* SELECTED TEXT
AGREEMENT (the “Agreement”) is dated
as of January 10, 2022 by and between BONILLA OPPORTUNITY FUND I, LTD., having its
principal place of business at 7901 Kingspointe Parkway, Ste. 8, Orlando FL 32819 (the “Consultant” or
“Purchaser”), and LA ROSA HOLDINGS CORP. having
its principal place of business at 120 Celebration Blvd., 2nd Floor, Celebration Florida 34747 (the “Seller”).
The Purchaser and Seller may hereinafter be referred to as the “Parties”
and each, a “Party.”

 

WHEREAS, the
Seller authorized the sale and issuance of One Million Two Hundred Thousand (1,200,000) shares of common stock (equal to Four
(4%) Percent of the current issues and outstanding shares of the Company) at a price of $0.0001 per share (the “Shares”)
to Purchaser pursuant to a Consulting Agreement dated January 10, 2022. The Consultant shall be
granted anti-dilution protection, on or until the date of Senior Exchange Listing only, so that the Consultant shall receive additional
shares immediately after the Senior Exchange Listing so that the Consultant retains 4% of the Company's fully-diluted shares outstanding
after the Senior Exchange Listing, including all shares issued or issuable associated with the Senior Exchange Listing. The shares
shall have reverse split protection through the Senior Exchange Listing so that if the Company undertakes a reverse split as part
of the of the Senior Exchange Listing, the Consultant shall receive additional shares immediately after the Senior Exchange Listing
so that the Consultant retains the same percentage of shares post reverse split.

* PROBLEM SET
a. What price per share does the stock purchase agreement set for the Shares?
b. Extend the stock purchase agreement past its final sentence.

* PROVIDED MATERIAL
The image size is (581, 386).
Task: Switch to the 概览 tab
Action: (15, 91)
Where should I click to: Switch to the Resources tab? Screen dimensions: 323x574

* ANSWERS TO THE EXERCISES
a. $0.0001 per share.

b.
WHEREAS, this
Agreement is to memorialize the purchase of the Shares pursuant to the terms hereunder and for the consideration set forth herein;

 

NOW THEREFORE, in
consideration of the mutual promises, covenants and representations contained herein, and other good and valuable consideration,
the receipt and sufficiency of which is hereby acknowledged, and subject to the terms and conditions hereof, the Parties hereby
agree as follows:

 

ARTICLE I

PURCHASE AND SALE

 

1.1           Purchase
and Sale: Purchase Price.

 

(a)             Subject
to the terms and conditions set forth in this Agreement, Seller shall issue to Purchaser, and Purchaser shall accept from Seller,
the Shares in exchange for One Hundred and Twenty Dollars ($120.00) (the “Purchase Price”).

 

(b)             The
Shares shall be sold, assigned and transferred to and purchased by Purchaser upon execution of this Agreement, as of the date
first indicated above (the “Closing”), in consideration for the Purchase Price.

 

1.2           Closing.

 

		(a)	Upon Closing, Seller shall deliver to Purchaser the following:

 

    	 	1	 

     

    

 

		(i)	fully executed documentation, including, without limitation, the Agreement, that completely effectuates
the sale of the Shares; and
	 	 	 
	 	(ii)	stock
certificate(s) and/ or Book Entry Statement for the Shares.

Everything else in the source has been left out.